The Bulgarian Ministry of Tourism, perhaps rightly, arguing that the Bulgarian ski resorts are meeting all the criteria laid down with regards to sanitary and the general health of safety of people using these resorts. To this, one cannot argue.
However, when it then says that the resorts will rely on domestic tourists and tourists from neighbouring countries, then that is the time to start to worry.
Skiing is not a cheap pastime and the ski resorts may well not be helping themselves either. The cost of skiing at the three main resorts will roughly be the same as last year but how many families can afford the 50—60 leva per adult per day just for the ski pass? Plus the cost of possible equipment hire and then there is the cost of accommodation and the cost of food in what are generally overpriced (by the national standard) restaurants who aim or prefer to service the unknowing foreigner.
That’s not to say there aren’t good restaurants in Bansko etc, as there are many, but these often remain a well kept secret for those in the know and do not rely on the foreign tourists.
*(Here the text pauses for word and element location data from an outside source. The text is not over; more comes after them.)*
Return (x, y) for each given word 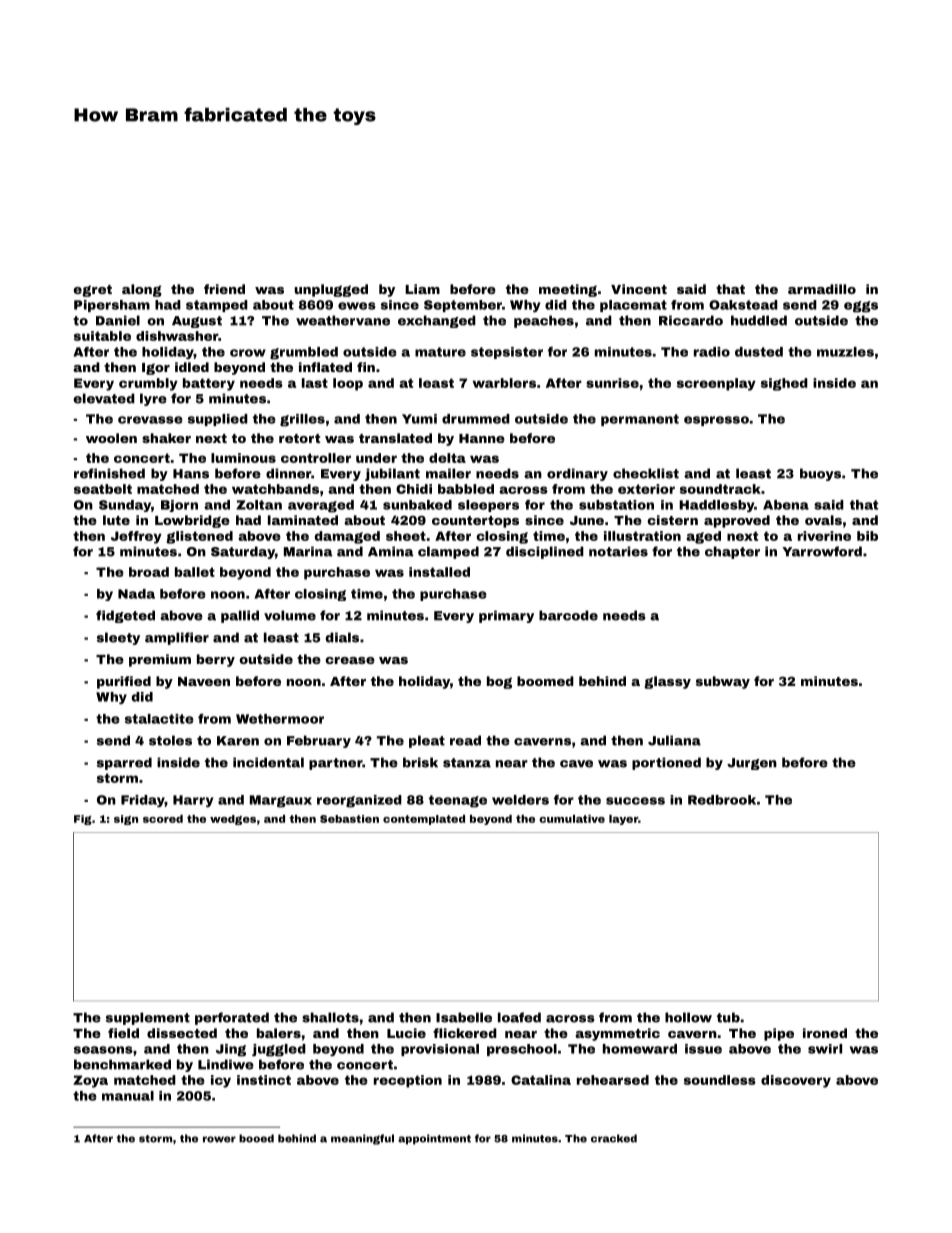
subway (723, 682)
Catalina (541, 1080)
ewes (357, 306)
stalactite (159, 719)
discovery (796, 1081)
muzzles (845, 352)
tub (728, 1017)
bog (499, 682)
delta (447, 458)
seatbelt (103, 489)
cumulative (572, 819)
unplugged (331, 290)
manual (128, 1096)
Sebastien (349, 819)
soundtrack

Anyway, we digress: the domestic tourist is significantly keener on taking a summer holiday than a winter one: the same tourist also has a wide selection of Black Sea options from cheap to expensive in both accommodation and places to eat; the ski resorts do not necessarily follow the same pattern of thinking.
So will the tourists from the neighbouring countries take up the slack? Unlikely is the simple answer.
They too will be faced with unknown travel restrictions, pressure not to travel and the new state of normality that has already seen them miss a summer holiday overseas so missing a winter one will not be earth shattering. This is aside of possible financial limitations the new state of being may have also created for potential tourists.
Much is made of the fact that (apparently) some 100 000 Bulgarians travel across Europe for ski holidays each winter season.
The hope of the Tourism Ministry seems to be that rather than spending a week in Austria or Italy etc, these people will spend a week in the Bulgarian ski resorts and spend the same amount of cash.
It seems that the habits of skiers are not understood. These same people will, almost certainly, ski in Bulgaria: they always do, every year; but this is for the weekend or the odd day every other week and does not generally see them willing to or wanting to spend a week in a ski resort they can drive to in one hour or so and where the size of the ski area is miniscule to the ones offered in the likes of Austria and Italy, which is the reason they travel there in the first place.
Bansko, Borovets and Pamporovo have top class European standard facilities and pistes, what they don’t have is size to keep the avid skier interested.
Figures can and do paint whatever picture is intended for them and the latest bullet point figures that the numbers for the winter season are 40 per cent down on last year, really needs to be qualified.
At this time of year, it may be that usually only 10 or 20 per cent of the people that intend to go skiing have actually made firm plans.
Thus, another way of looking at the figures might be that so far this year only six or 12 per cent of the usual total year-on-year bookings have been made!
If the ski season ends up with only a 40 per cent decrease, then this will be fantastic news for the ski resorts.
The reality is that seeing that there are very few flights that will operate this winter from the key source markets such as Germany, the UK and Spain and that the charter flights will be non-existent, the hole that these absent skiers leave cannot ever be filled, despite the optimism.
Everyone hopes that those involved in the ski sector survive to fight another day. One can be optimistic but it is perhaps currently better to be pragmatic and to think and plan accordingly.